I’m just thinking, I think there’s enhanced market uncertainty and questions over the trajectory of property values from here. Could you foresee a scenario where you maybe have to continue to sell in Germany?

And then just on the Polish portfolio access of vacancy in Wroclaw, for example, from a new project in the left in process, how are discussions progressing on that one and how does this compare to your leasing targets? Thank you.

Martin Thiel

Yes, good morning, Marios. To answer your first question, yes, indeed, we have stopped our disposal program in the sense that disposals are no longer needed for upcoming refinancings.

I mean, this was clearly a target of the disposal programs that we had in 2022, 2023, or still in the first half of 2024. Now this is completed, so therefore, we’re not under pressure to sell.

As of now, we don’t see a world upcoming where property prices are falling, leverage is going up, and therefore, we need to sell. I mean, I’m optimistic that the increase in interest rates that we saw in the last weeks, which were still only, let’s say, only 30, 40 basis points, does not lead to a situation that we have experienced two, two and half years ago.

So therefore, I’m not seeing the need that we will be in a situation to start significant disposals in the future. So yes, of course, we are flexible in this regard, but we are not expecting this situation.

And when we talk about acquisitions, again, we handle this with care. We are not here under pressure.

We’ve got a very natural growth plan in Poland, which is, as I mentioned, quite visible. So therefore, therefore, there is already embedded growth in the company.

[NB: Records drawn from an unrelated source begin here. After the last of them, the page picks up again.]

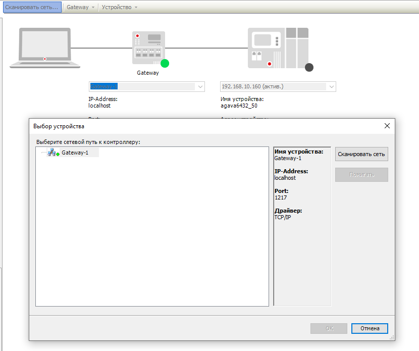Click the Gateway device image
The height and width of the screenshot is (351, 419).
point(148,47)
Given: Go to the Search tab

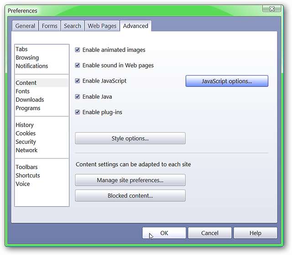Looking at the screenshot, I should 72,26.
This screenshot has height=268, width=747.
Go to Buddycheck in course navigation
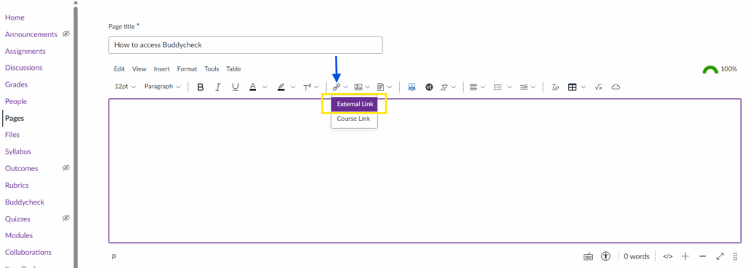pos(25,202)
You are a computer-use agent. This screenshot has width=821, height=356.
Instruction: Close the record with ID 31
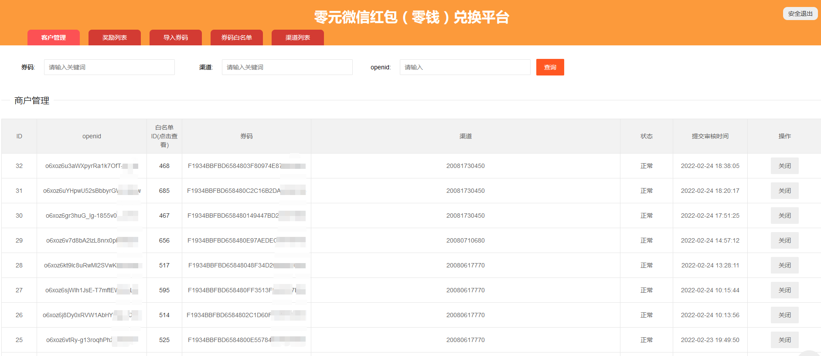pos(784,191)
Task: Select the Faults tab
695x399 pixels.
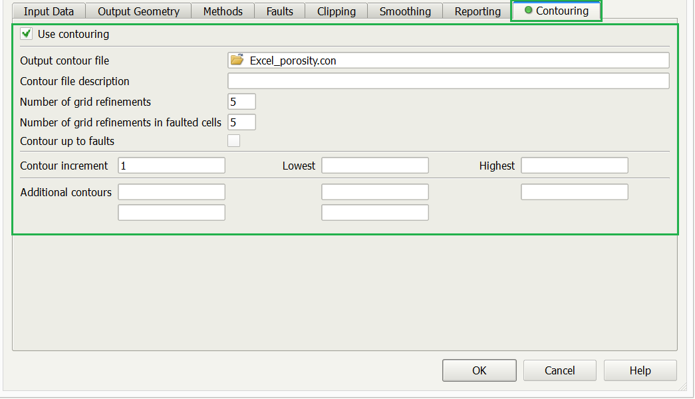Action: click(279, 11)
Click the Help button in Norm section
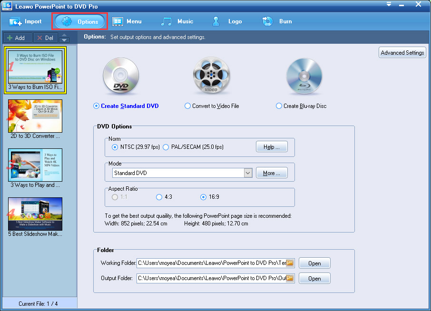The width and height of the screenshot is (431, 311). click(272, 147)
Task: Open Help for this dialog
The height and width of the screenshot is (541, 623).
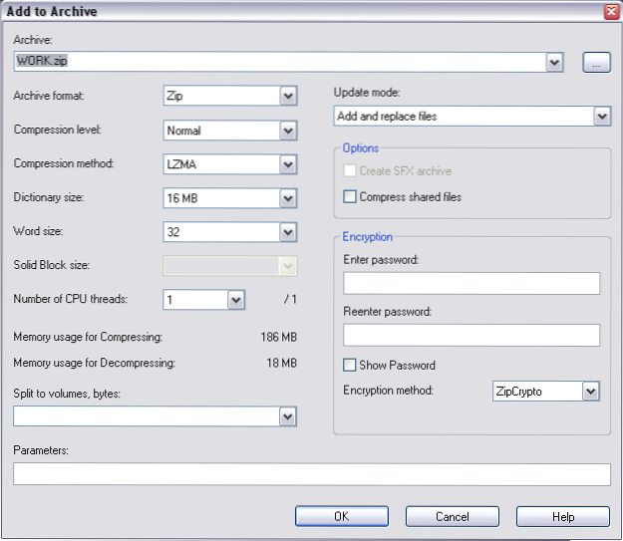Action: tap(562, 516)
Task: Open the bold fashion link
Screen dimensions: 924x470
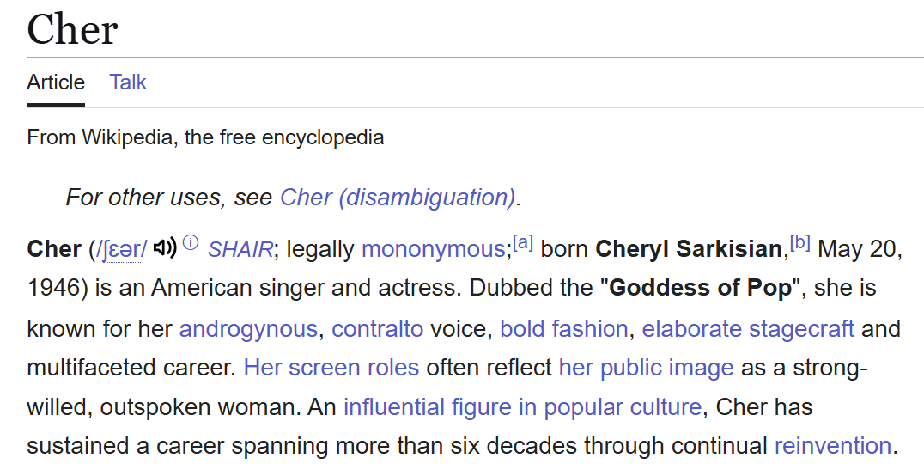Action: coord(564,328)
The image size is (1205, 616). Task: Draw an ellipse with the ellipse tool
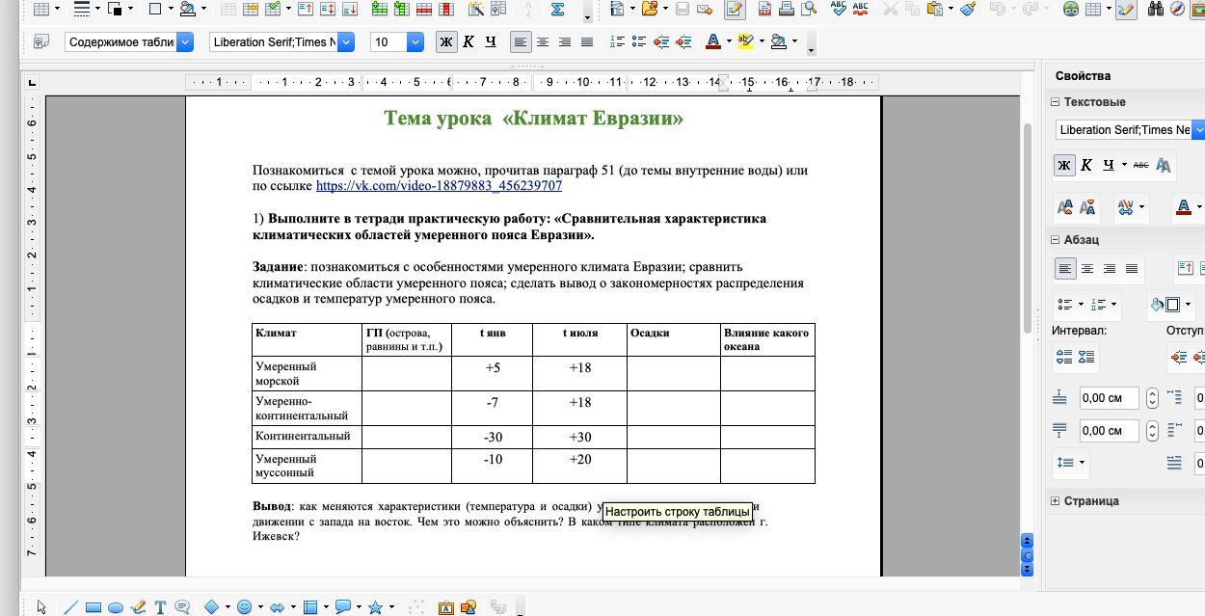coord(116,607)
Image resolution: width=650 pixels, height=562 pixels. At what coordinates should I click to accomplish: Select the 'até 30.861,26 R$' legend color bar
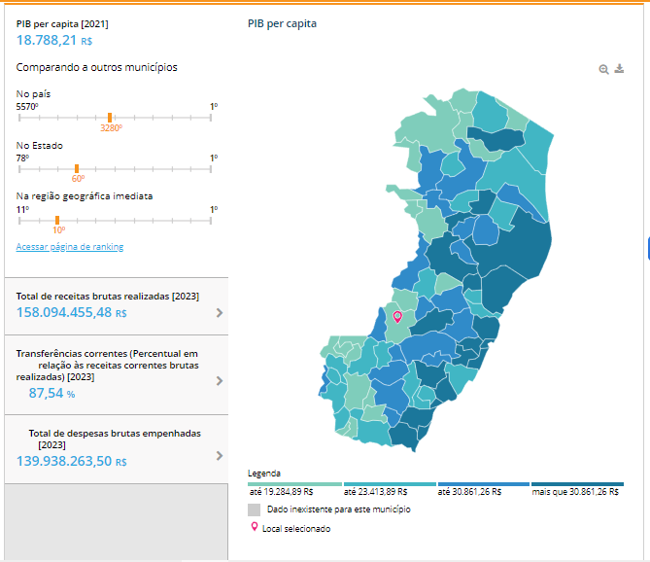[483, 483]
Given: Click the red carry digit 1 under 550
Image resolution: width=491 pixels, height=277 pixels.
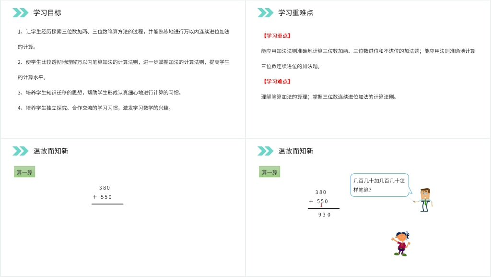Looking at the screenshot, I should 321,205.
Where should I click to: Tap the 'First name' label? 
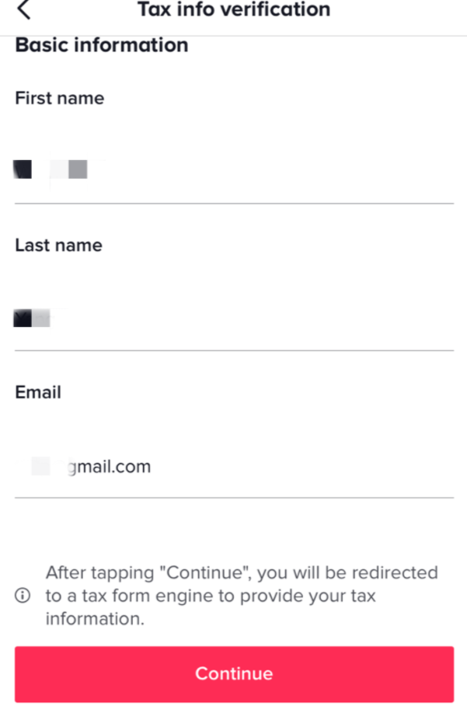(60, 98)
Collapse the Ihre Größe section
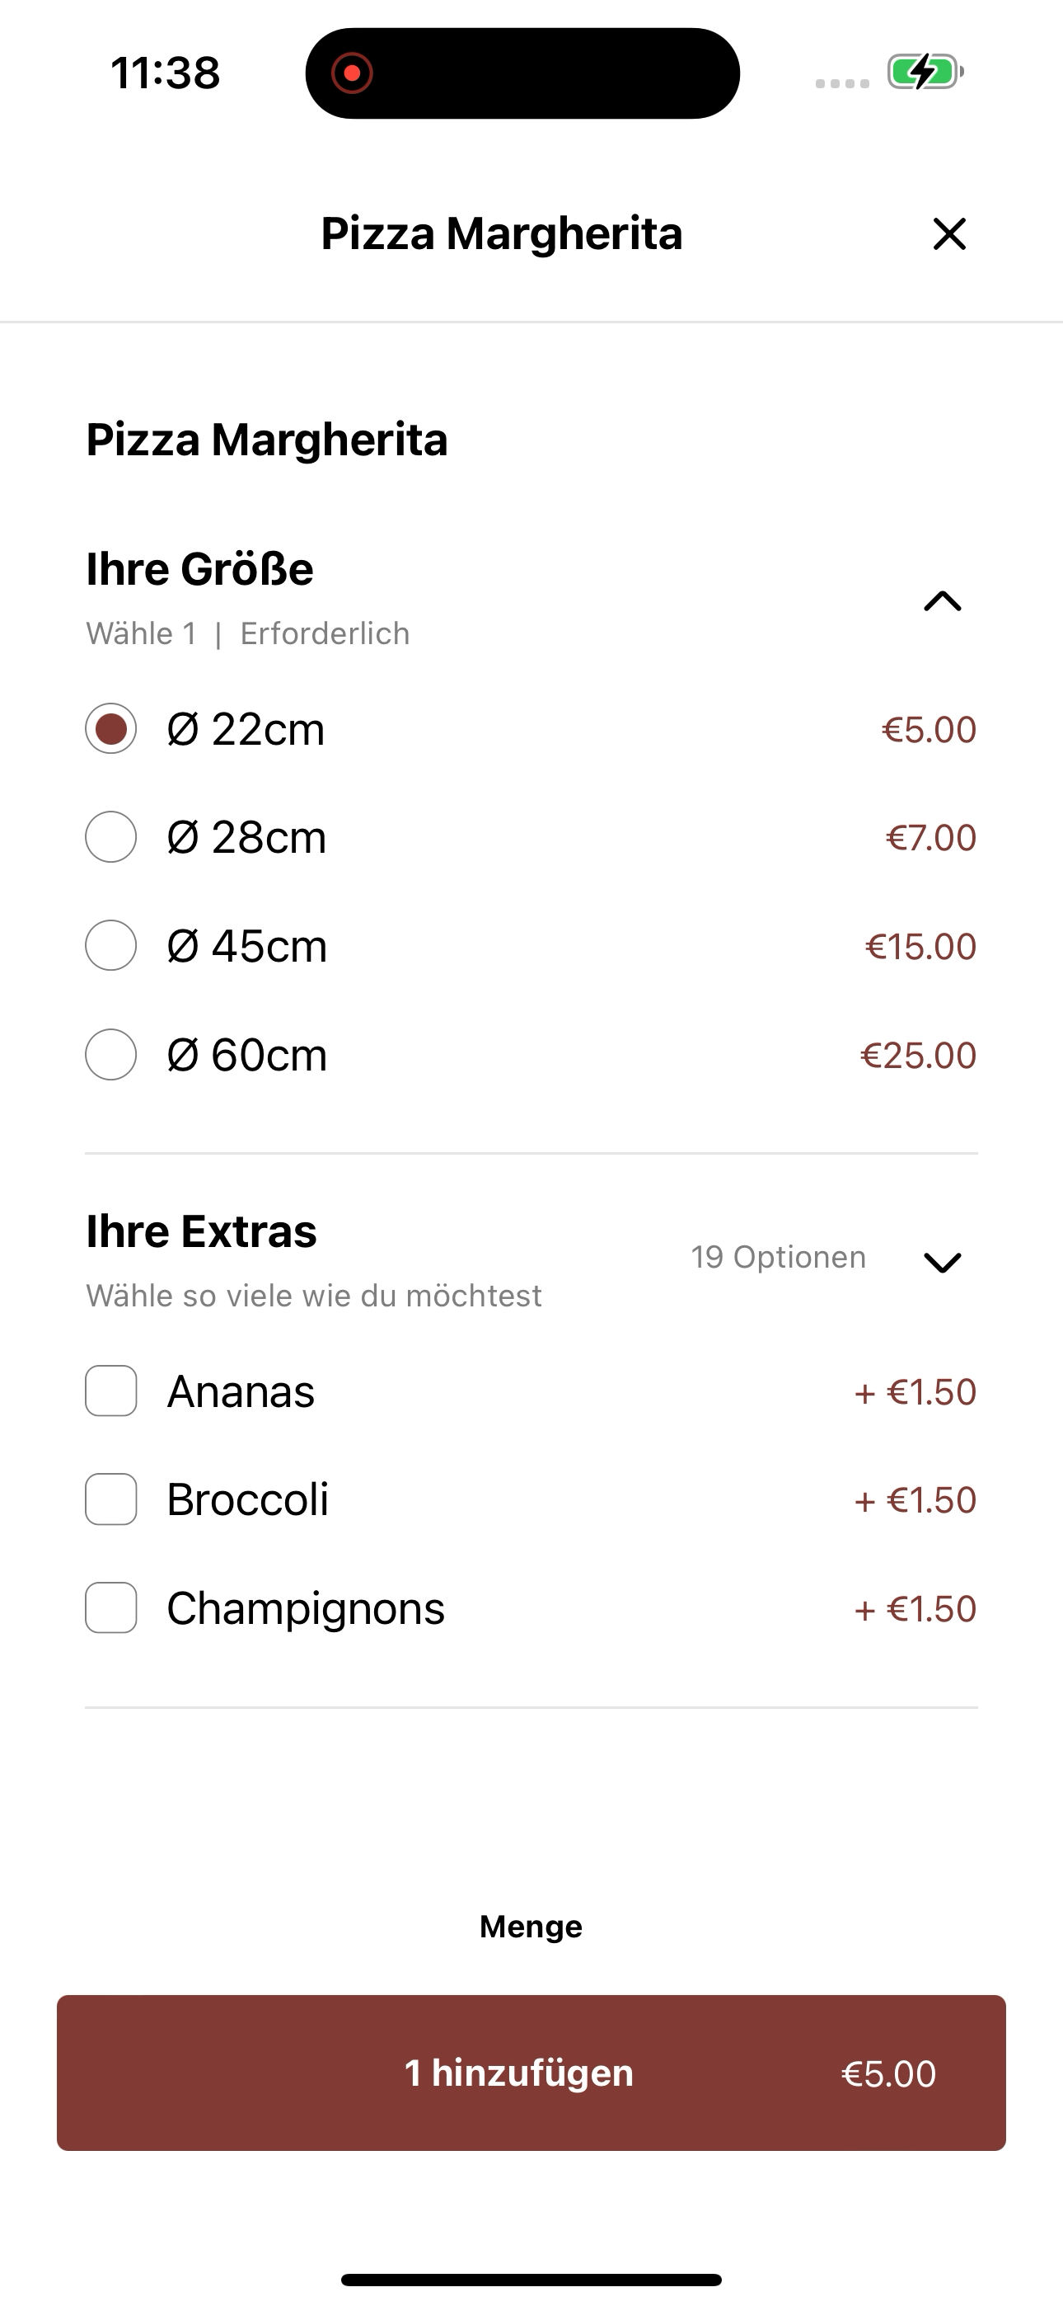Screen dimensions: 1063x2306 coord(942,601)
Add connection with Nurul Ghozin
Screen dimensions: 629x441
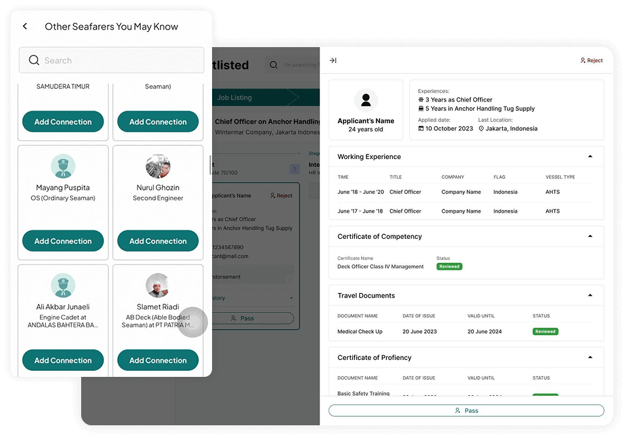tap(158, 241)
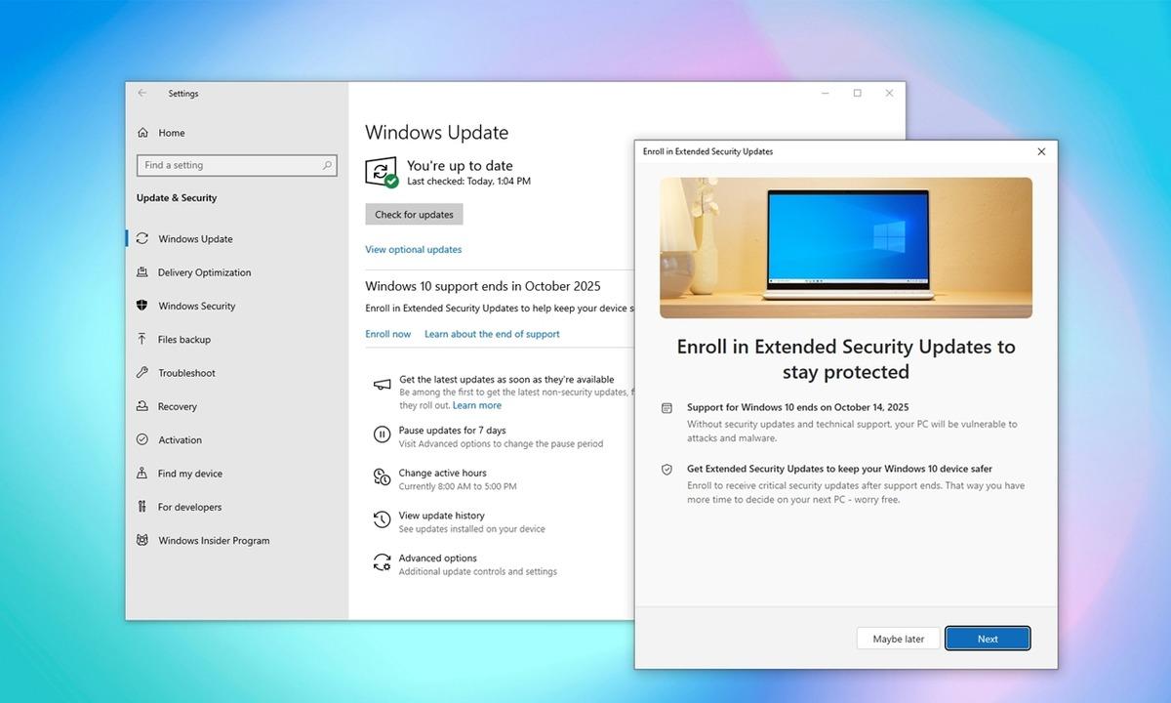The height and width of the screenshot is (703, 1171).
Task: Open Troubleshoot wrench icon
Action: 142,373
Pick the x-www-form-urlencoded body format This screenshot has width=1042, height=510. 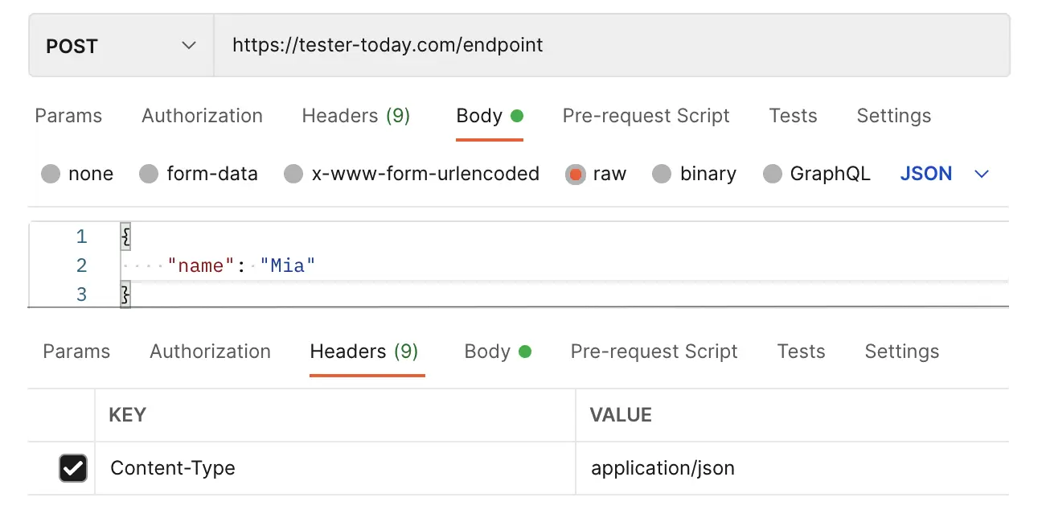pos(293,174)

If we find something on top, if we find opportunities in Germany, yes, we’re happy to look at them and also to buy something that makes sense, but without any pressure. And the second question is, I’m not sure if I’m still correctly, it was to one project in Wroclaw that showed higher vacancy rate in portfolio, right?

Marios Pastou

Yes, correct. On Slide 17, the 9.8% vacancy.

Martin Thiel

Yes. And the pure reason for that is that this project or project stage, to be more precise, was finished in the fourth quarter of 2024.

So therefore, we’ve been in the process of freezing that up. As of today, this vacancy rate is already significantly down.

And this is a clear trend that we see with every stage that we complete in Poland. It takes between, let’s say, three to six months to rent out such portfolios or such stages.

And then the vacancy rent is around, let’s say, 2%, which is in light of somewhat higher fluctuation that we have in our Polish portfolio, we think a strong sign for the demand.

Marios Pastou

Very clear. Thank you.

Operator

The next question comes from Thomas Neuhold, Kepler Cheuvreux. Please go ahead.

Thomas Neuhold

Yes, good morning. Thank you for the presentation and taking my questions.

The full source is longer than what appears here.